Berlin-Grunewald, Dienstag Nacht. Dunkle Gestalten schleichen durchs 
Villenviertel voller Botschaften südlich der Hubertusallee. Doch außer 
den Steuersünder*innen mit ihren Schwarzgeldkoffern und den von 
Shoppingtouren heimkehrenden Folterknecht*innen diverser Staaten sind 
heute auch Leute unterwegs, die hier nicht hingehören. Eine Gruppe 
Streetart-Aktivistis hat sich heimlich unter die spießbürgerliche 
Villenviertel-Mischpoke gemischt. Ihr Ziel: Die Werbe-Vitrinen in den 
Bushaltestellen in der Hubertusallee, in der auch die aserbaidschanische
 Botschaft liegt.
Soli-Adbustings für aserbaidschanische Streetart-Aktivist*innen
„Wir machen heute eine Soli-Adbusting-Aktion für zwei aserbaidschanische
 Street-Art-Artists, die in Baku im Knast sitzen“ erklärt Milissa 
Miranda Müller, eine der Aktivist*innen, die wir heute begleiten. „Sie 
heißen Giyas und Bayram“. Die beiden haben am aserbaidschanischen 
Nationalfeiertag ein zentrales Denkmal für den ehemaligen Präsidenten 
(und Vater des heutigen Präsidenten) mit den Slogans „Alles Gute zum 
Sklaventag“ verschönert. Offiziell heißt der Feiertag „Blumentag“. Wenn 
man bei dem aserbaidschanischen Wort für „Blumentag“ zwei Buchstaben 
vertauscht, wird daraus „Sklaventag“. „So wie bei Schweineöde und 
Schöneweide“ albert Milissa, während die Gruppe zur Botschaft geht.
12 Jahre Knast für ein Graffiti
Kurz darauf ist sie wieder ernst: „Das fanden die Cops aber nicht 
lustig.

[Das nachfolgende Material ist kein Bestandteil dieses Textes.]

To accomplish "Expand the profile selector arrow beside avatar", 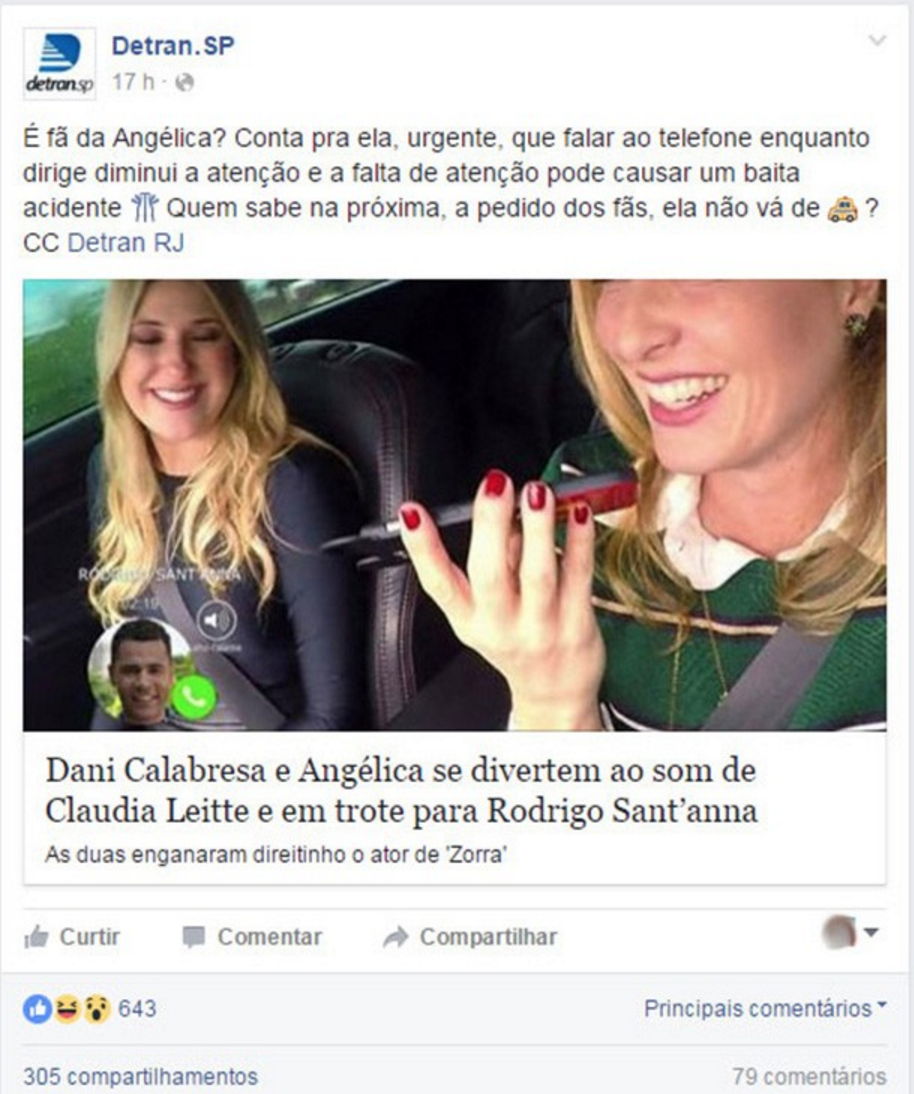I will pyautogui.click(x=871, y=932).
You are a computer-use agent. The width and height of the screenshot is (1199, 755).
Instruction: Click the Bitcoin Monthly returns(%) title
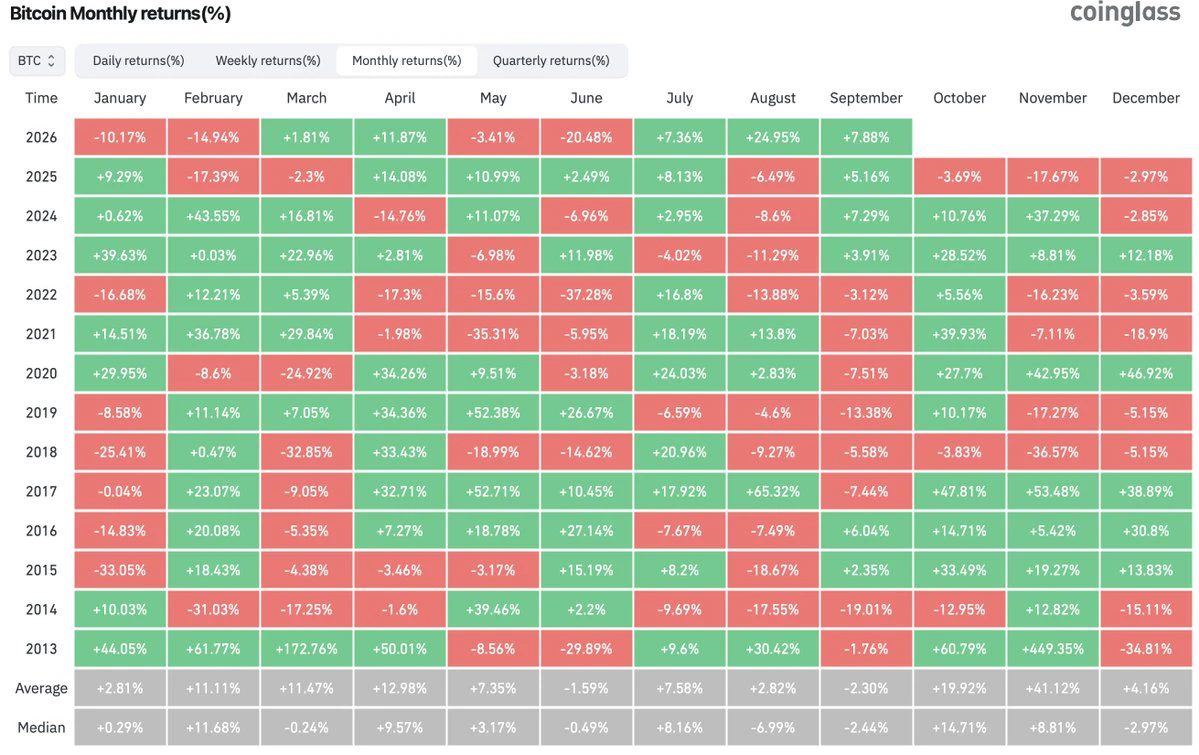click(x=120, y=13)
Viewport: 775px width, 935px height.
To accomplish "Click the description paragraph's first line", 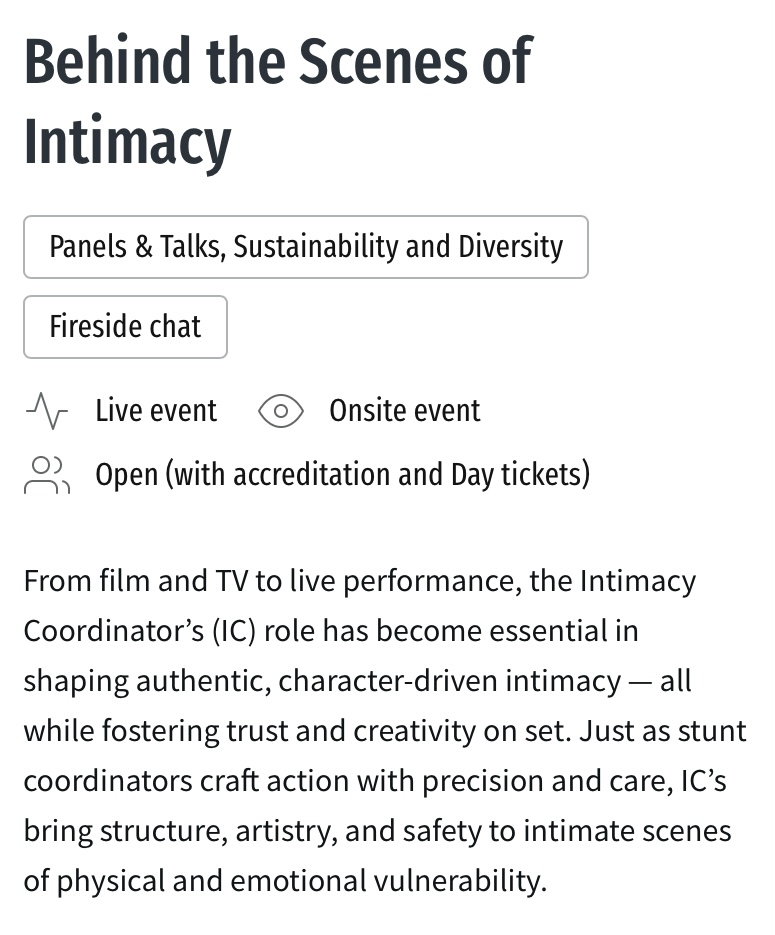I will [x=360, y=581].
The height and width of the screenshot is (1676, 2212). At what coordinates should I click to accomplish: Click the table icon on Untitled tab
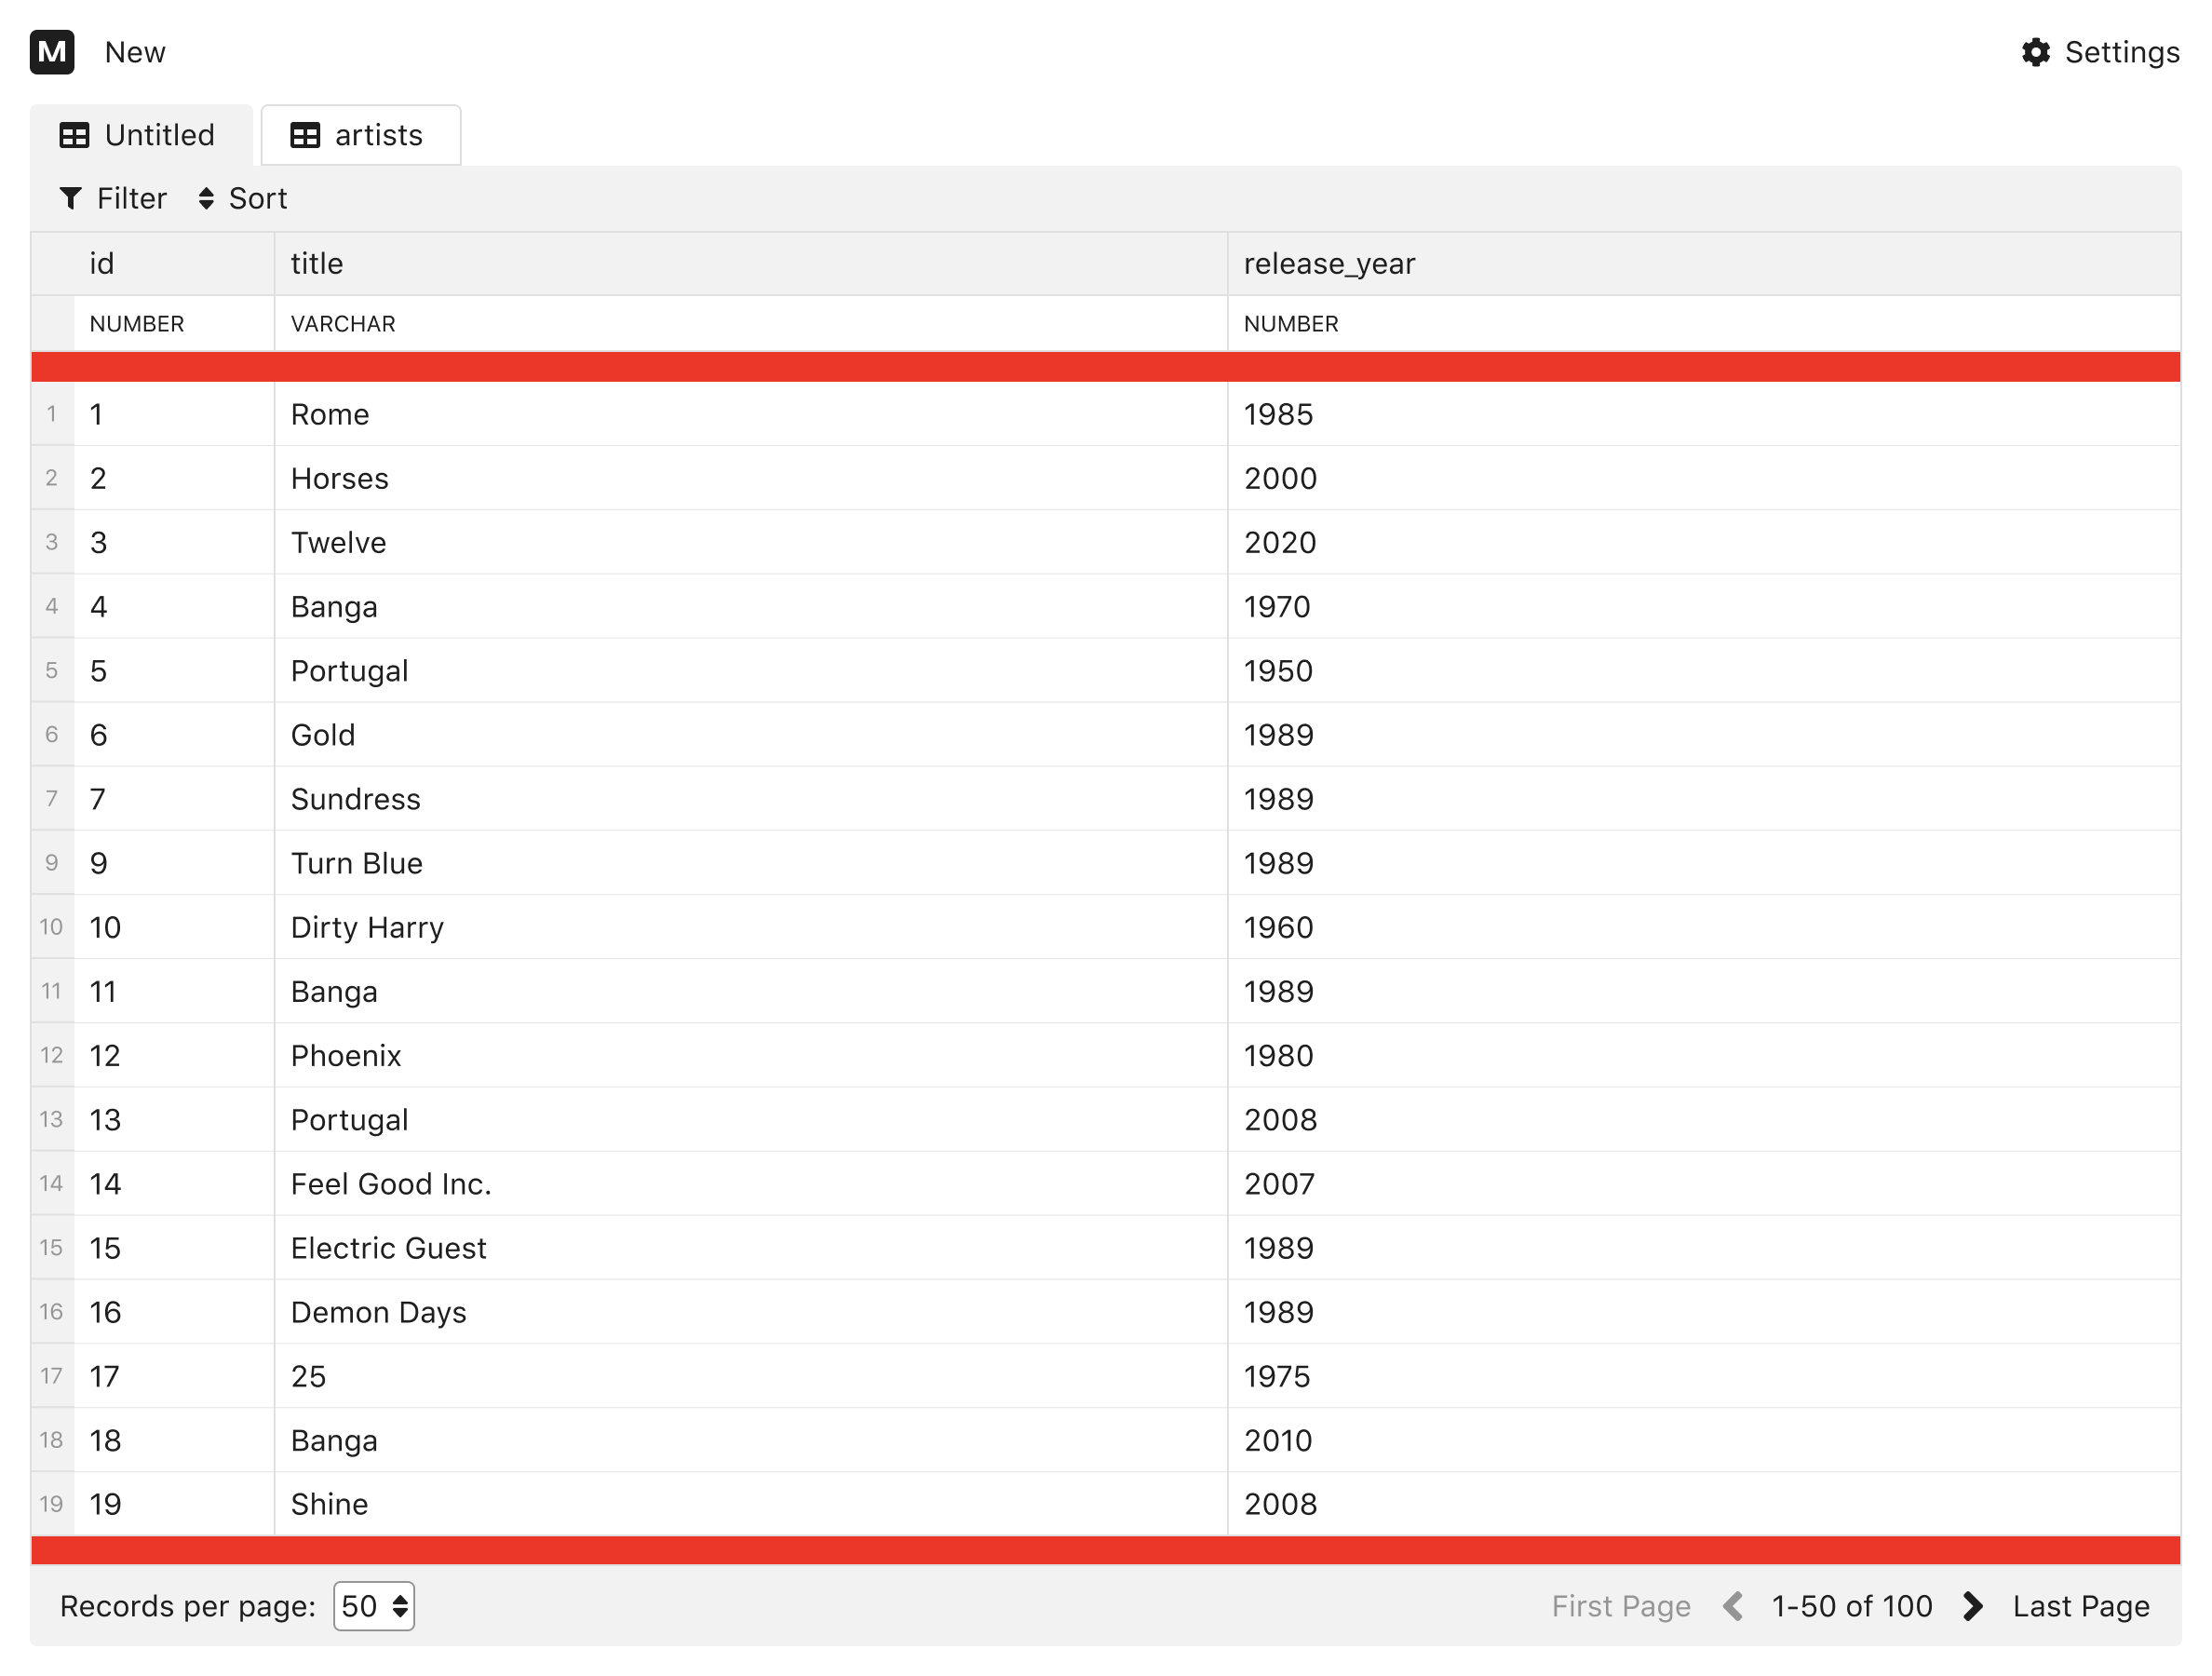[75, 135]
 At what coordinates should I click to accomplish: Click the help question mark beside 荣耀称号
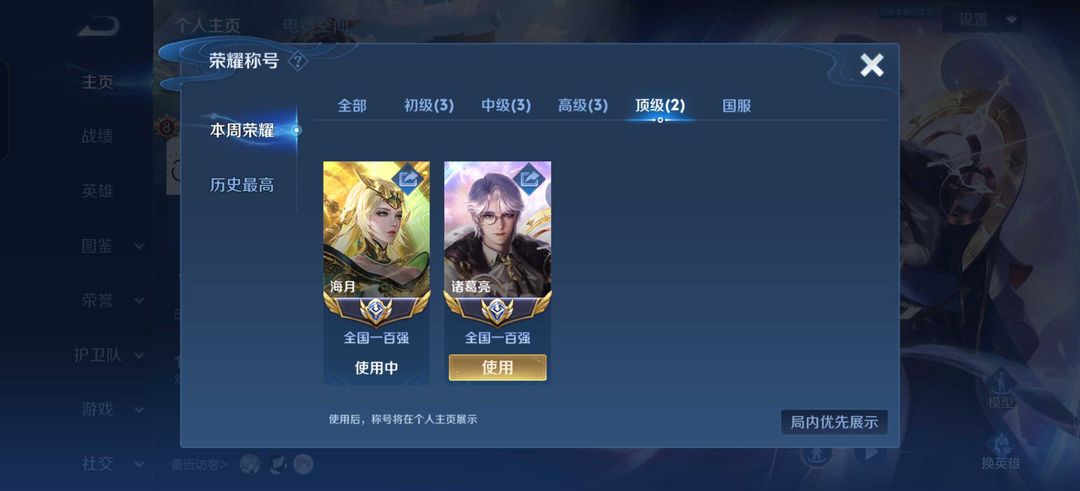(298, 61)
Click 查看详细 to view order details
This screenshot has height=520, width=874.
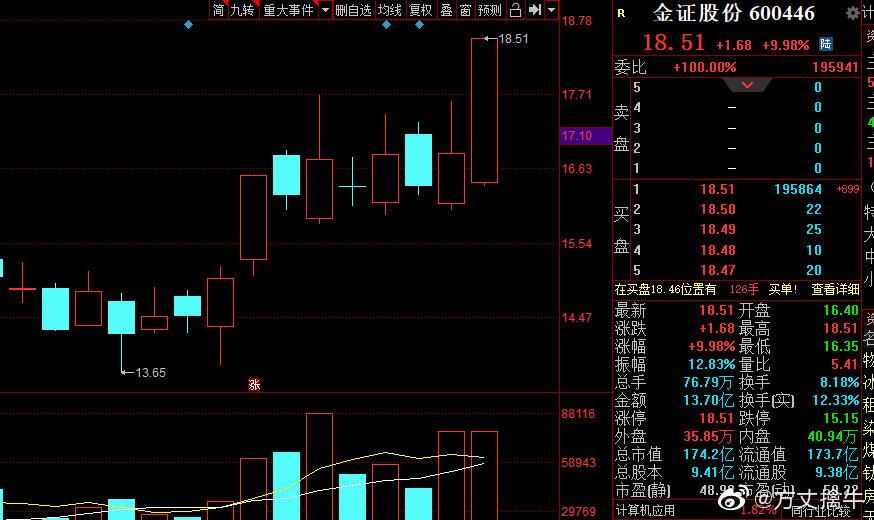(x=835, y=289)
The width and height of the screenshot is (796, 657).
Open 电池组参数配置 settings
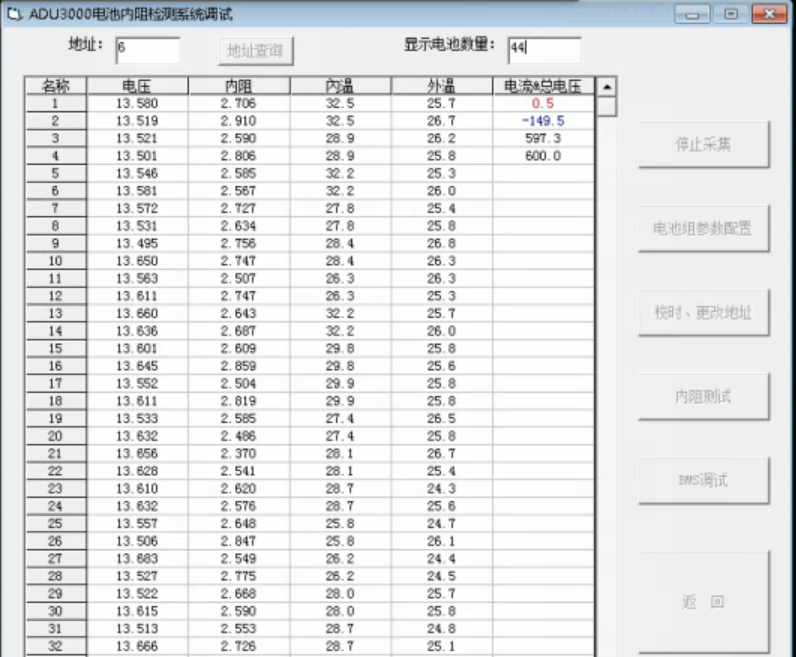pos(703,228)
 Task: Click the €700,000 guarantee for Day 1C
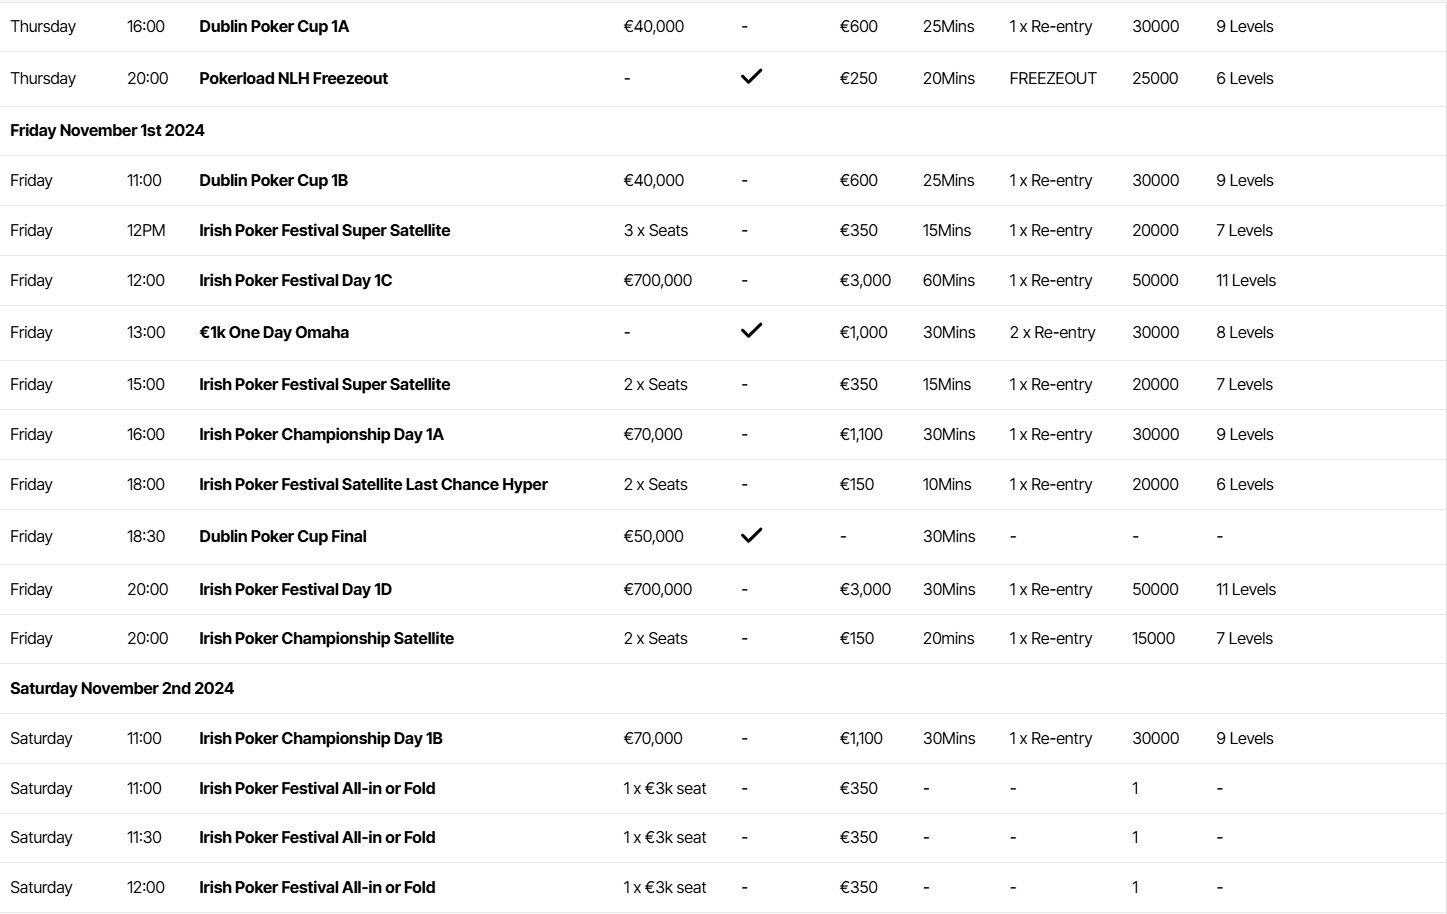coord(657,281)
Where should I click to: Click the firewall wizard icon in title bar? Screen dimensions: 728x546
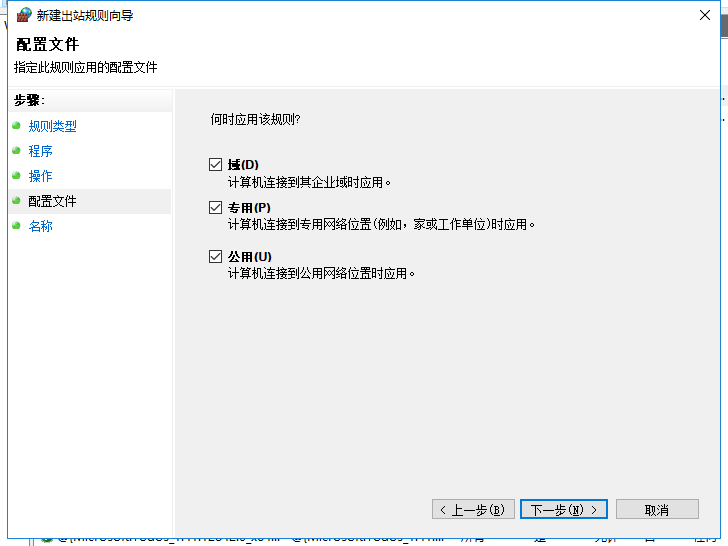pyautogui.click(x=24, y=15)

Sie haben die beiden verhaftet, tagelang geprügelt und ihnen 
zwei Kilo Heroin untergeschoben“ fährt Milissa mit auf einmal ganz 
ernstem Blick fort. „Dafür sollen die beiden jetzt 12 Jahre sitzen.“ Auf
 diese Scheiße will die Gruppe die Besucher*innen der Botschaft nun mit 
einem Adbusting aufmerksam machen. „Als Berliner*in kennt man das ja“ 
bemerkt Milissa. „Wenn Autobrandstiftungen oder die Rigaer Straße die 
Innensenator*innen unter Legitimationszwang setzen, dann ist bei unserer
 Polizei ja regelmäßig auch von Oben abgesegneter 
Legal-Illegal-Scheißegal-Tag".
Werbevitrinen mit Nachschlüsseln öffnen
Die Botschaft liegt versunken in der typischen dunklen 
Straßenlaternenbeleuchtung, Stille und Langeweile eines reichen 
Vorstadtviertels. Die Stille scheint durch den Schnee, der in Berlin 
liegt, noch verstärkt zu werden. Nur die Autos der hier im Viertel 
reichlich präsenten privaten Sicherheitsdienste und Objektschutzstreifen
 sägen mit ihren Motorgeräuschen regelmäßig Risse in die Kulisse. 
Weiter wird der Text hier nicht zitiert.